Mr Burke’s office later said women and children arriving on boats would be held in detention on Christmas Island until the PNG facilities were up to standard, and would not be settled in Australia.

However, opposition frontbencher Christopher Pyne said Labor’s policy would end up with women and children being “customers of preference” for people smugglers.

“We’re sending people to Manus Island where there’s a tent city … where they’re bringing women and children home, where it’s so infected with malaria that you can’t inoculate children against it,” he told Sky News.

“Their claim that if you come to Australia by boat you will not be settled here has turned out to be a grotesque lie.”
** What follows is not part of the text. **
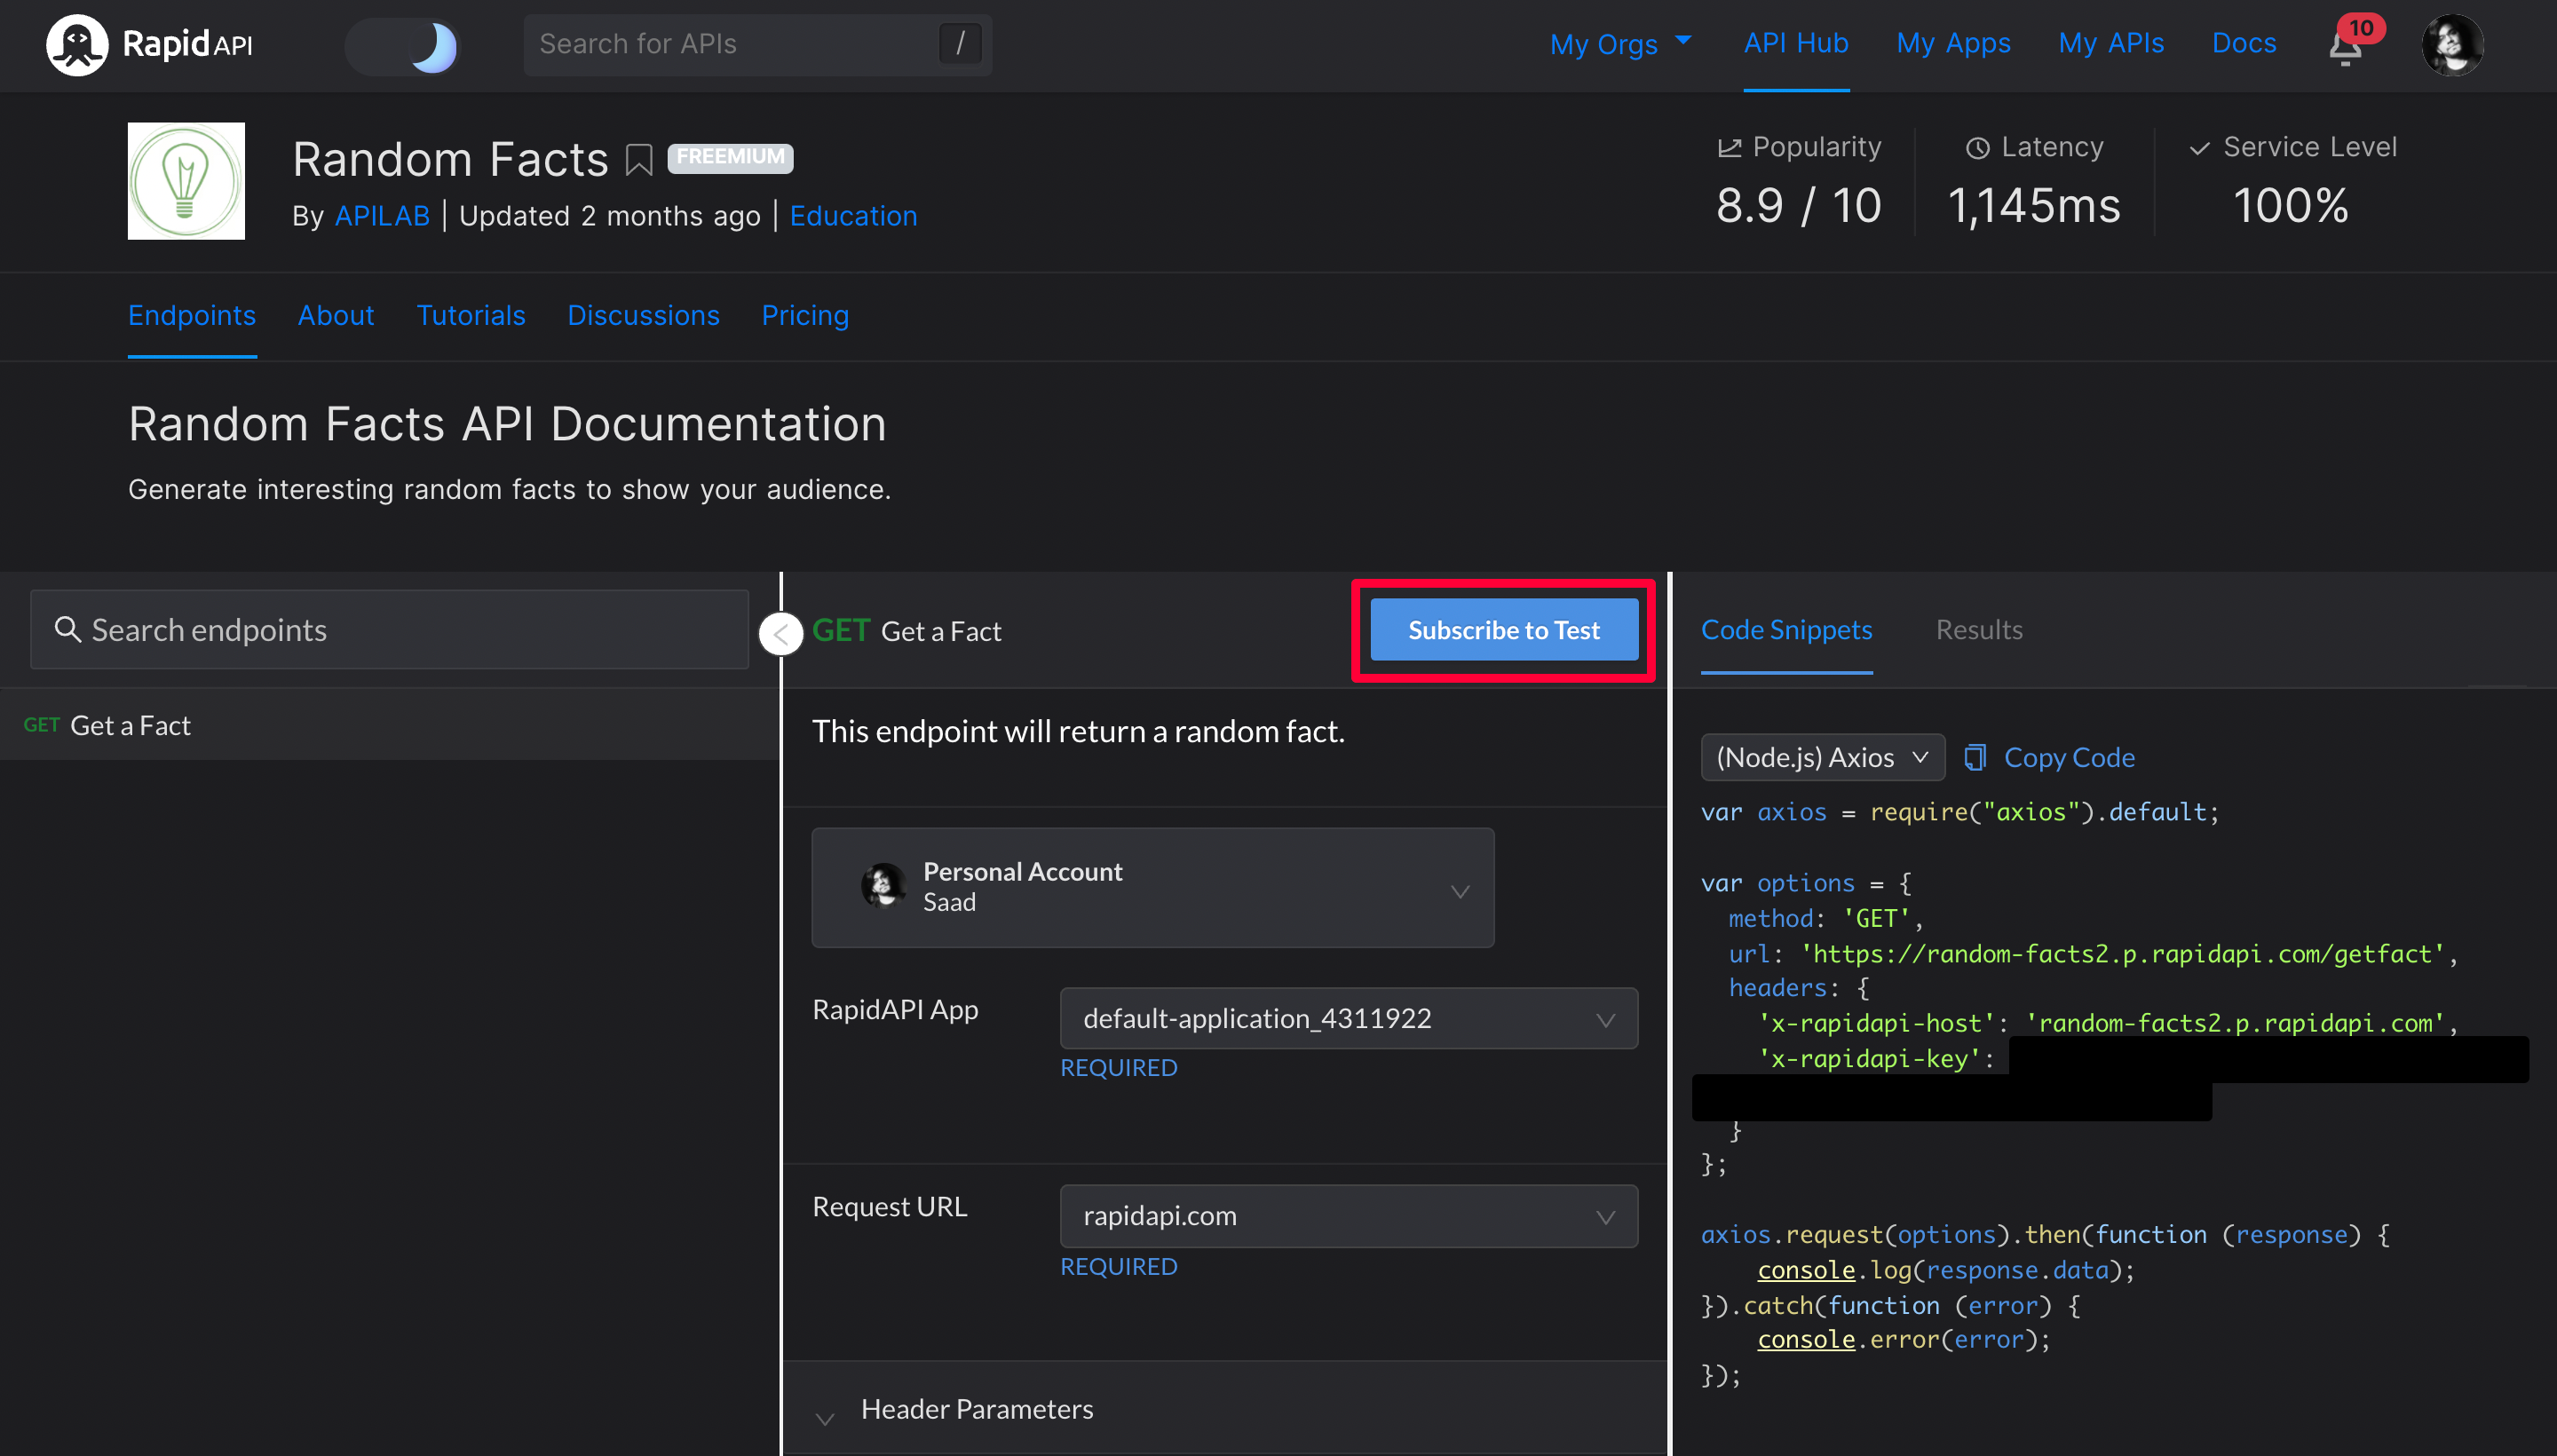The width and height of the screenshot is (2557, 1456).
Task: Switch to the Results tab
Action: [1978, 630]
ALP National President Jenny McAllister said the plan would provoke discussion among party members.

“I’d be surprised if anybody felt entirely comfortable about everything that we’re doing,” she told the ABC.

“But I think that those people in our organisation looking for compassionate responses to asylum seekers will be pleased by the possibility that we could move to again increase our humanitarian intake to 27,000 per year.”

Climate Change Minister Mark Butler, from Labor’s left faction, has acknowledged a level of discomfort within Labor ranks about the harsh policy.

“There would be people within the Labor movement and the Labor party and the broader community who would feel uncomfortable with this,” he told Sky News yesterday.

Mr Butler said despite this discomfort, there was a recognition that the big numbers arriving, the ruthlessness of people smugglers and the numbers being lost at sea, required a different approach.

Refugee Action Coalition spokesman Ian Rintoul has described the PNG plan as “shocking” and said Labor leaders should think again if they thought the party could “slide back into office over the broken lives and the bodies of asylum seekers”.